## What you are asked to do:
Take the line that contains "vsjtrade@gmail.com (30, 2249)" in the data below and each line after it, through the last, and repeat them unchanged.

(Saved data entries)
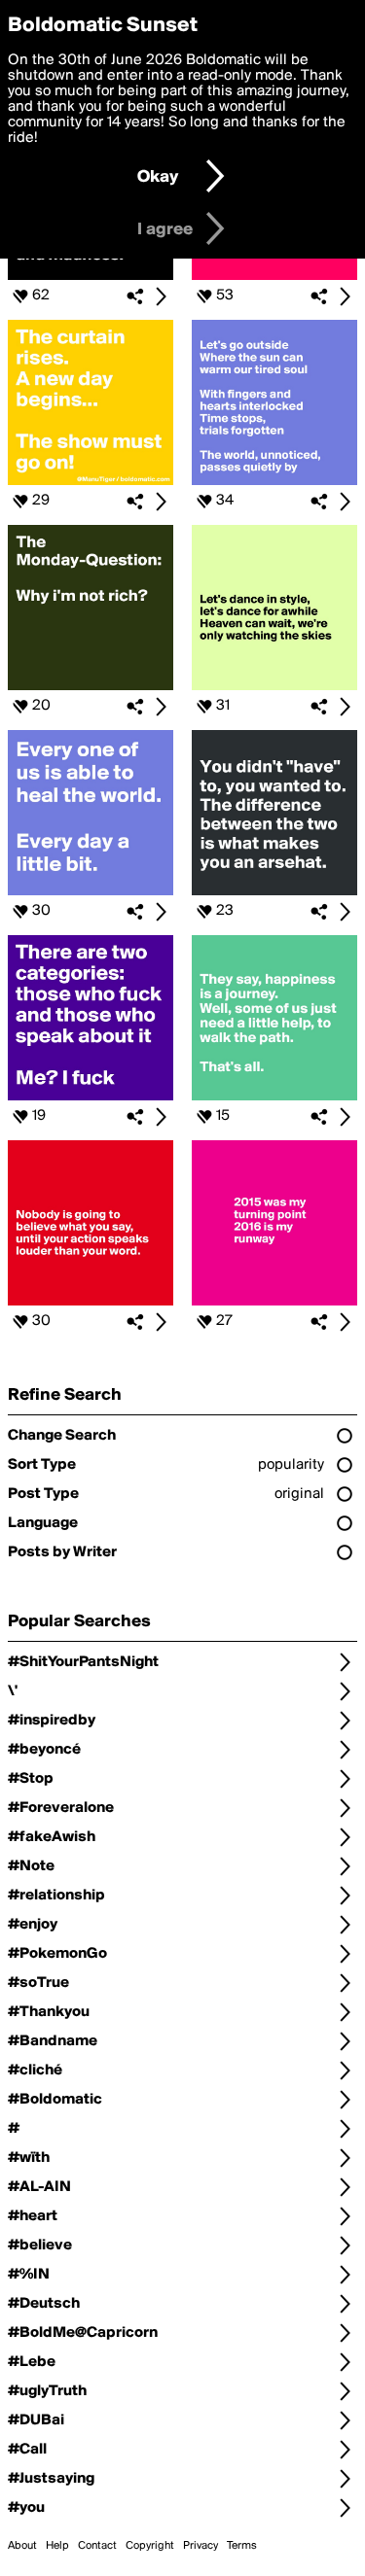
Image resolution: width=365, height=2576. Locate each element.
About (22, 2546)
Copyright (150, 2546)
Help (57, 2546)
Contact (97, 2546)
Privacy (200, 2546)
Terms (242, 2546)
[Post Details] (160, 296)
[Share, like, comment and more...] (90, 276)
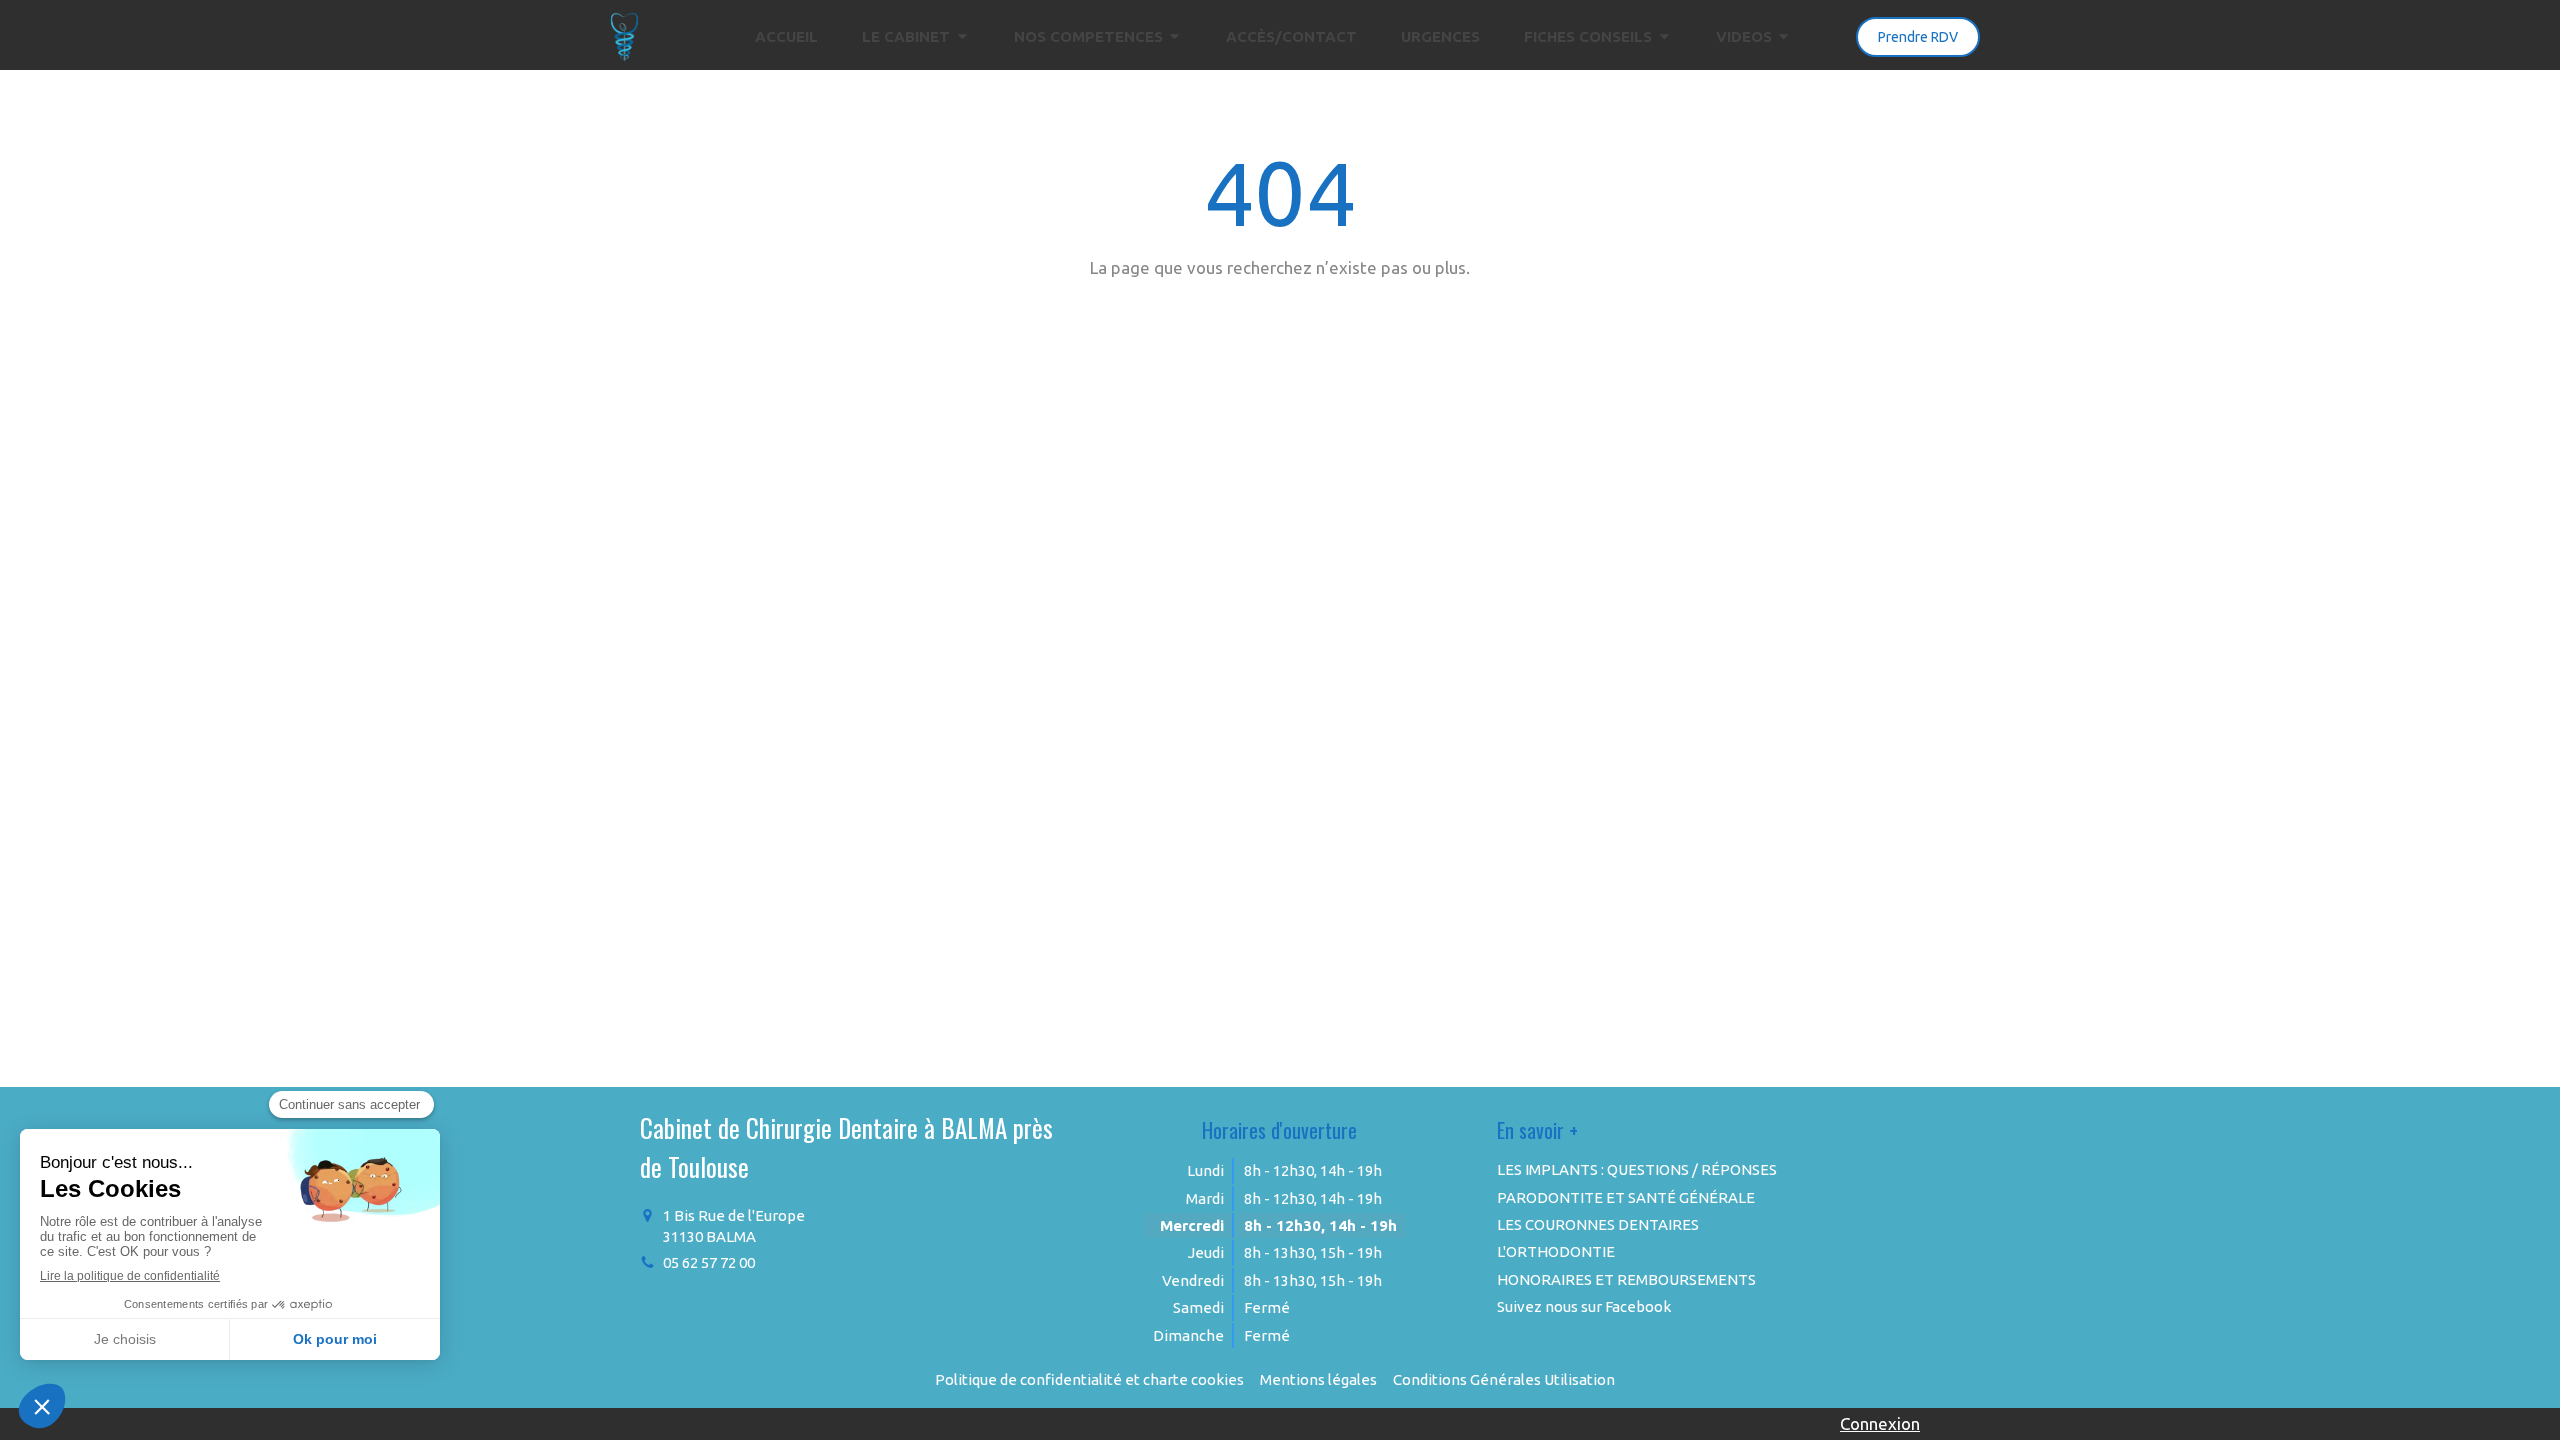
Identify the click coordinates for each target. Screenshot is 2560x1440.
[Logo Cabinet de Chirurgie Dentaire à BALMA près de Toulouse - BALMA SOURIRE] (625, 55)
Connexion (1880, 1423)
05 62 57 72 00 (709, 1262)
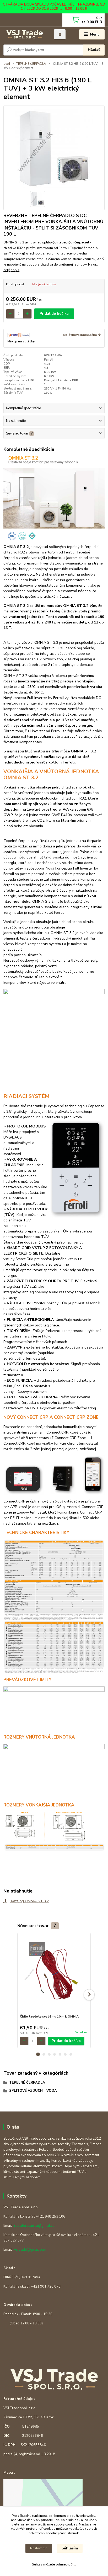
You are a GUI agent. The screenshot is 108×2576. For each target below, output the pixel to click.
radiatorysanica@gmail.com (35, 2225)
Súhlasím (70, 2548)
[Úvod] (24, 34)
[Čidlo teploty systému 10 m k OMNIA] (54, 1973)
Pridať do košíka (54, 313)
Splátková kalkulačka (80, 335)
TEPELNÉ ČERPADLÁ (31, 64)
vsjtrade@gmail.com (30, 2249)
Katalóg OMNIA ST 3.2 (29, 1901)
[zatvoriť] (101, 5)
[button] (38, 2054)
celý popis (11, 270)
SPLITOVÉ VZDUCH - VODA (33, 2090)
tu (73, 2564)
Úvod (6, 64)
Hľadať (94, 49)
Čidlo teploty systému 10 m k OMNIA (49, 2016)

## Your solution:
vsjtrade@gmail.com (30, 2249)
Katalóg OMNIA ST 3.2 (29, 1901)
[zatvoriť] (101, 5)
[button] (38, 2054)
celý popis (11, 270)
SPLITOVÉ VZDUCH - VODA (33, 2090)
tu (73, 2564)
Úvod (6, 64)
Hľadať (94, 49)
Čidlo teploty systému 10 m k OMNIA (49, 2016)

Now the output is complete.